Auteur: Daniëlla Nijman, Halsten advocaten

Een selectie van de uitspraken die van 29 januari tot en met 19 februari 2020 zijn gedaan door de Afdeling bestuursrechtspraak van de Raad van State:

Ruimtelijke ordening

Soms kan een woning erg ongelukkig komen te liggen door de aanleg van nieuwe infrastructuur. Zoals deze woning in Nuland. Het is alweer jaren geleden dat de A59 werd aangelegd, waardoor je van Oss naar Den Bosch niet meer over een lange rijksweg met veel rotondes hoeft te rijden.

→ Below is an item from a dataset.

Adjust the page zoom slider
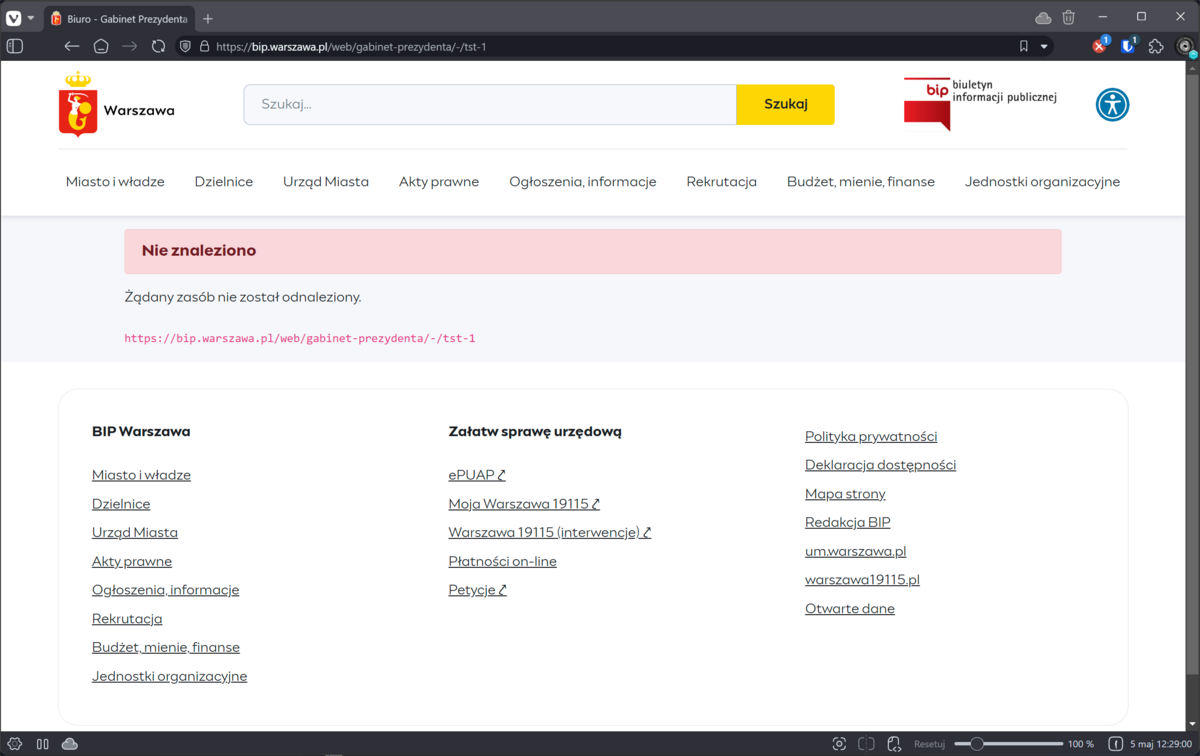The height and width of the screenshot is (756, 1200). click(977, 744)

Die rijksweg ligt er nog wel, als een soort parallelweg langs de A59. En tussen die Rijksweg en de A59 ligt deze woning van appellant (zie foto). Aan de zijkant van de woning ligt de rotonde met oprit naar de A59.

Persoonsgebonden overgangsrecht woning Kom Nuland: ABRvS 29 januari 2020, ECLI:NL:RVS:2020:286

De woning is in een vorig bestemmingplan al onder het overgangsrecht gebracht. Rijkswaterstaat was namelijk voornemens om de woning te kopen en te saneren in verband met de ombouw van de rijksweg A59. Dat voornemen heeft Rijkswaterstaat nadien laten varen.

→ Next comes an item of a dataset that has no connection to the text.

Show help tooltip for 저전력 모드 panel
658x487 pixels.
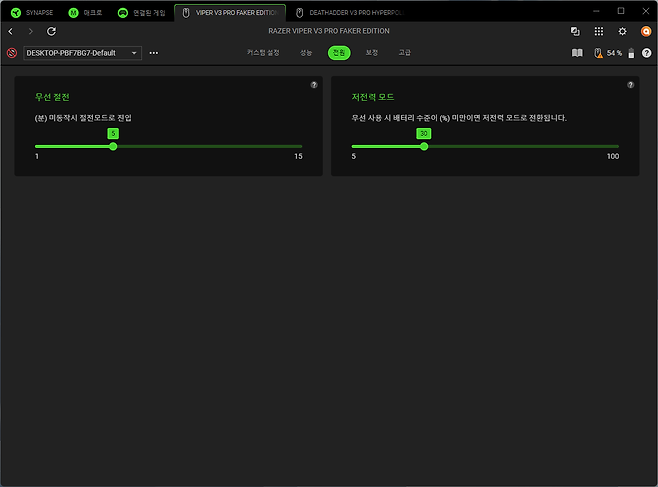(x=630, y=85)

De gemeente besluit nu om de woning onder het persoonsgebonden overgangsrecht te laten vallen. Volgens de gemeente kan er geen aanvaardbaar woon- en leefklimaat worden gegarandeerd.

De geluidgrenswaarden van de Wet geluidhinder worden op alle gevels overschreden. Aan de zijde van de Rijksweg is de geluidbelasting 50 dB. De geluidbelasting van de A59 is 60 dB. De hoogst toelaatbare geluidbelasting is 53 dB.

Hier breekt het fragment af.